Other systems are more complex. Donna Blank, a teacher of Feldenkrais, a process of learning more optimal patterns of body movement, gives her daughter a dollar weekly no matter what, but 9-year-old Jessica earns points for performing such clearly delineated tasks as being on time or making her bed. These points gain her privileges such as television time and more money.

Blank praises the system for its effectiveness and clarity.

"This system developed out of finding that negative reinforcement didn't work. I learned to be very specific about what I wanted. This works," says Blank.

*The allowance as a reward.

Some parents misuse allowances by paying children for preferred behavior such as good grades or polite manners. Children, like adults, need recognition.

Says Simpkinson: "If money is the only way you recognize and validate children, then they will go through life just working for that. Some people will be glad for that because their kids will grow up to be rich doctors, but most parents do not want kids to be driven that way."

One mother of a teen-ager regrets using money to reward her rebellious 12-year-old for not causing fights on the school bus or tripping his classmates. "While it solved the immediate problem," she says, "it created another. Now that he's 15, I seem to be paying him for not teasing his sister or shouting at the housekeeper. Things have gotten out of hand."

*The allowance as a means of punishment.

Withholding money for infractions of other rules is another way parents mishandle allowances. The punishment, experts advise, should fit the crime; leave the allowance alone.
━━━━━━
* **Problem A**:
In the passage on allowances, what do the points Jessica earns gain her?
* **Problem B**:
Write out the part of the passage on allowances starting at "Some parents misuse" and ending at "adults, need recognition.".
The items play no part in this.

Data taken from a collection
━━━━━━
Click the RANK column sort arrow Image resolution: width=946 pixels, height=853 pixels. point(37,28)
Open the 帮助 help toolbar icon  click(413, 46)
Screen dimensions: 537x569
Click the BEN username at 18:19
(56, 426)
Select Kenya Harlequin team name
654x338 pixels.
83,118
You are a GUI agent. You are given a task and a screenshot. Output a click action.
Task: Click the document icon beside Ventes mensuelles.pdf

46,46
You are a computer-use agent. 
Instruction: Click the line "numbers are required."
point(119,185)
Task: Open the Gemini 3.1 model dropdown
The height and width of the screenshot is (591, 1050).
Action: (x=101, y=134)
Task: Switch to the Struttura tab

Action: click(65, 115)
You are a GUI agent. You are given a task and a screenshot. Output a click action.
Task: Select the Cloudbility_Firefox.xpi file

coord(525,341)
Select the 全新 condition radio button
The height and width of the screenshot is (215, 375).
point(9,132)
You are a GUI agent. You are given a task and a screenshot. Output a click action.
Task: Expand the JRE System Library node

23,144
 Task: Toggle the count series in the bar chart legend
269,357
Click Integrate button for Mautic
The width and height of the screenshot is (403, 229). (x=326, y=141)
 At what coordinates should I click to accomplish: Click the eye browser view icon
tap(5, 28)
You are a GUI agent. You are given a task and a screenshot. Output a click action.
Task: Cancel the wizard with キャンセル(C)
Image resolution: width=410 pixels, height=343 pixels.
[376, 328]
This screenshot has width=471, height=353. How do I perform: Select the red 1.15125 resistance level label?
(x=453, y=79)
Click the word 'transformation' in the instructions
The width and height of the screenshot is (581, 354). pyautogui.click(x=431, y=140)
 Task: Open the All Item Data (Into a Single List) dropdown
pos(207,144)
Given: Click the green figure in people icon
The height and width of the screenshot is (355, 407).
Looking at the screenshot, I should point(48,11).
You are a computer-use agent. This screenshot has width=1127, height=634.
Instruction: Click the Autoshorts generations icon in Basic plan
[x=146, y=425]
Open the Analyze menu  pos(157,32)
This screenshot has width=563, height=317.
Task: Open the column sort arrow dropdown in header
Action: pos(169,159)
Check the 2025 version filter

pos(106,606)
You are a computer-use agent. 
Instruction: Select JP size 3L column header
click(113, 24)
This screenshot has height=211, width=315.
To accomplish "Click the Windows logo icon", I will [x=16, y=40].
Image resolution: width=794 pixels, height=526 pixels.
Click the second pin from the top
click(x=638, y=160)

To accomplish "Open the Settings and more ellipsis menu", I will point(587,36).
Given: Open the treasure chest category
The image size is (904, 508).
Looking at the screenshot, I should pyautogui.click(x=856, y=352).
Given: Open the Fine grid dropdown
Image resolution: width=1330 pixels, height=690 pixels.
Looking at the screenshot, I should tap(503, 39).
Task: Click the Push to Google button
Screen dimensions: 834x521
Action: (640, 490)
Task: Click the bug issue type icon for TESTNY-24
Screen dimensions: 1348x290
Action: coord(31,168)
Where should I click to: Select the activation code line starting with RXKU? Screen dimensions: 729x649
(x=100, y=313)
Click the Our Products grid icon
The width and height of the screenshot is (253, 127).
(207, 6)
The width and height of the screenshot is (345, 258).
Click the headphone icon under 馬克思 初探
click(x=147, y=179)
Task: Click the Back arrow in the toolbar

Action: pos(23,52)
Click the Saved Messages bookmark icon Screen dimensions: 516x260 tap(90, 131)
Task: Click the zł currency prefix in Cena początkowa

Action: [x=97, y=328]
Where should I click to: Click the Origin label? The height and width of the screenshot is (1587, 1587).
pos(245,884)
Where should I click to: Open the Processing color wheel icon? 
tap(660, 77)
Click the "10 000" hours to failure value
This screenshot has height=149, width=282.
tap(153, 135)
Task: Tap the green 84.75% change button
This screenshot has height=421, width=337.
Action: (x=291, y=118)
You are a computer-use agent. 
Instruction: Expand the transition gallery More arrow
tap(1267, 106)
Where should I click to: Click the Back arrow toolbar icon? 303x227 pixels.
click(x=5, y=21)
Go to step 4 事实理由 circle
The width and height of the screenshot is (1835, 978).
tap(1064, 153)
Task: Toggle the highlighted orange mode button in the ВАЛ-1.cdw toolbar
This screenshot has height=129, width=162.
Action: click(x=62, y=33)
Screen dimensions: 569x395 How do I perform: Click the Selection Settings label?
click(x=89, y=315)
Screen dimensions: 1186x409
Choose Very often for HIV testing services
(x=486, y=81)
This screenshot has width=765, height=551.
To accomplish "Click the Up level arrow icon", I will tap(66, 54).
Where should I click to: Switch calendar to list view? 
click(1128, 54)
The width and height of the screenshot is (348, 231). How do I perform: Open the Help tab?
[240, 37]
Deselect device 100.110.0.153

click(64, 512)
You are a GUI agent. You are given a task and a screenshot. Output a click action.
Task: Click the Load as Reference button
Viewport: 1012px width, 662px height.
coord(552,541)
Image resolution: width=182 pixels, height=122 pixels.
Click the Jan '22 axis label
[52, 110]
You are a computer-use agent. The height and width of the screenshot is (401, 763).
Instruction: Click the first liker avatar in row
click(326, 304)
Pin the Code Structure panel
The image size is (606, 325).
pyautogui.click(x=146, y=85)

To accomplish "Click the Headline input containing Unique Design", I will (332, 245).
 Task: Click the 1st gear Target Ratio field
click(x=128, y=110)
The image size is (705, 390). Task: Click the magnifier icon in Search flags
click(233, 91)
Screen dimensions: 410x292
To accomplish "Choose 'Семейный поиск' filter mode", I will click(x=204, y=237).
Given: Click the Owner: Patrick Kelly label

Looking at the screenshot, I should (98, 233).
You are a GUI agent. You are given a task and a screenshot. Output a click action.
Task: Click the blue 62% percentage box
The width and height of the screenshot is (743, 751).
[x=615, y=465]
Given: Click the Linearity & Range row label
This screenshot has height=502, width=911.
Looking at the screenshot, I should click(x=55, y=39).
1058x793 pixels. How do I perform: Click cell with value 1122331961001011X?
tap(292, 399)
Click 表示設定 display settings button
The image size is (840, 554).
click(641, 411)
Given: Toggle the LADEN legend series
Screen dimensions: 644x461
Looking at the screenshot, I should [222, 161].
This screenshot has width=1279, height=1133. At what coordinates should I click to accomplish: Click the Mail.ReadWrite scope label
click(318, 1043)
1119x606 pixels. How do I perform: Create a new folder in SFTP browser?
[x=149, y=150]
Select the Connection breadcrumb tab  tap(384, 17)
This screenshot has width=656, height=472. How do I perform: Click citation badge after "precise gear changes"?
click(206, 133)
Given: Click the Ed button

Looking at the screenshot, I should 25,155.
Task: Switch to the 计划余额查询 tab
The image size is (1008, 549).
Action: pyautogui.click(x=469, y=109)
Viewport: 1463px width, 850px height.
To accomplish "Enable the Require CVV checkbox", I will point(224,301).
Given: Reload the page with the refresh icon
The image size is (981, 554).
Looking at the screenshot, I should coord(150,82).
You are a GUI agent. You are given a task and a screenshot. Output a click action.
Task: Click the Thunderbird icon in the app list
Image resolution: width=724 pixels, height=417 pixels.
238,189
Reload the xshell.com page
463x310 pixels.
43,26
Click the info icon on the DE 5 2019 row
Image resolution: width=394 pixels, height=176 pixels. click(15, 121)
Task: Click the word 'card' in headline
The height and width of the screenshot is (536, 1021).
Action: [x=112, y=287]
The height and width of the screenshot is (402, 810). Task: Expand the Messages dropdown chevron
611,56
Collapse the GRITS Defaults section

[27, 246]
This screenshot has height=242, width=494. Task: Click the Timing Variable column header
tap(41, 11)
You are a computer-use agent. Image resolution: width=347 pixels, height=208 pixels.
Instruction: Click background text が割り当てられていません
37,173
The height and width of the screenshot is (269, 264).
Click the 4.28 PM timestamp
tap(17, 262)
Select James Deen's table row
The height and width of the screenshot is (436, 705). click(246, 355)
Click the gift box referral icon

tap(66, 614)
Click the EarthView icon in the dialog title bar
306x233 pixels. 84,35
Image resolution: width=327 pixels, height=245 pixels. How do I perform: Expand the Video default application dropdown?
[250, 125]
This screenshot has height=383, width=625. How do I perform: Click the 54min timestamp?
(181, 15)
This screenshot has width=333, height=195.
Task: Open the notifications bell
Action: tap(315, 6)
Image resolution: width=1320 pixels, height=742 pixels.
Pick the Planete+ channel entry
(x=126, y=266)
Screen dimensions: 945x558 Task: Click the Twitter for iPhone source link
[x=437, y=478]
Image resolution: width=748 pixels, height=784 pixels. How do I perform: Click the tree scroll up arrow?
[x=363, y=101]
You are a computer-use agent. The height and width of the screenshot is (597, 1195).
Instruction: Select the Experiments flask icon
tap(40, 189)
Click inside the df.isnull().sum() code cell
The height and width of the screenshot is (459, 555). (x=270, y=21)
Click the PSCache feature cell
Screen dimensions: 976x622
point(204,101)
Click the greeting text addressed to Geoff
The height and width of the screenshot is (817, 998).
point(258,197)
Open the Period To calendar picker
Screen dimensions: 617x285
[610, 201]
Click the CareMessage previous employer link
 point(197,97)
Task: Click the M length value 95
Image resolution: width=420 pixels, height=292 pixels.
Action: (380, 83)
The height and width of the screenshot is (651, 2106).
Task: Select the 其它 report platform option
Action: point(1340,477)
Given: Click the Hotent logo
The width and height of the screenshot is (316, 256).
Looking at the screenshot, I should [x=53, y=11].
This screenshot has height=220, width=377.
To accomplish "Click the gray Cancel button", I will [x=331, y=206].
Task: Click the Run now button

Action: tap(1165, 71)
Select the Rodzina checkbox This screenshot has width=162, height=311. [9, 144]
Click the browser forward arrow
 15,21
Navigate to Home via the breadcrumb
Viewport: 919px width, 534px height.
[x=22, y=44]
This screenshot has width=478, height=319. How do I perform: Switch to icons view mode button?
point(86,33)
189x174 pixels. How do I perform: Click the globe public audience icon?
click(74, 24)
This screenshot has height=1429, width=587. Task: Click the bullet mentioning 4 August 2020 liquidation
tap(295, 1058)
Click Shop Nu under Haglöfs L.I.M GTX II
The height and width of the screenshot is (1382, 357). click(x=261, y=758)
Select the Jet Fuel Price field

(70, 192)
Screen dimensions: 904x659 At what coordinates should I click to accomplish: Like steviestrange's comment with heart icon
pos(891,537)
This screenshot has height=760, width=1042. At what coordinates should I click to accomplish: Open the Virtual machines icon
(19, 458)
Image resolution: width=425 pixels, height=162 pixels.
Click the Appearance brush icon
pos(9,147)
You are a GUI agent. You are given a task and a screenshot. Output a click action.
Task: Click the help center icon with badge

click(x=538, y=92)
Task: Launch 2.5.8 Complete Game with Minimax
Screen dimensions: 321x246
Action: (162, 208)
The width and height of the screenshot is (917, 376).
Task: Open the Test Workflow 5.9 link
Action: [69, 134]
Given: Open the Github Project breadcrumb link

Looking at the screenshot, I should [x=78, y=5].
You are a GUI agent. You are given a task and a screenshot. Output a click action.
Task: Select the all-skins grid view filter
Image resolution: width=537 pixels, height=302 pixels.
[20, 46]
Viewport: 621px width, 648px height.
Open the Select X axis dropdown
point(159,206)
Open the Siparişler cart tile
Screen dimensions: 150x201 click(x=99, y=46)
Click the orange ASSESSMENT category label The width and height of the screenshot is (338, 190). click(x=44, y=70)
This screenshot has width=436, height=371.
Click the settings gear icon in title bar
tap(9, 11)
━━━━━━
* **Response area A**:
Privileges such as television time and more money.

* **Response area B**:
Some parents misuse allowances by paying children for preferred behavior such as good grades or polite manners. Children, like adults, need recognition.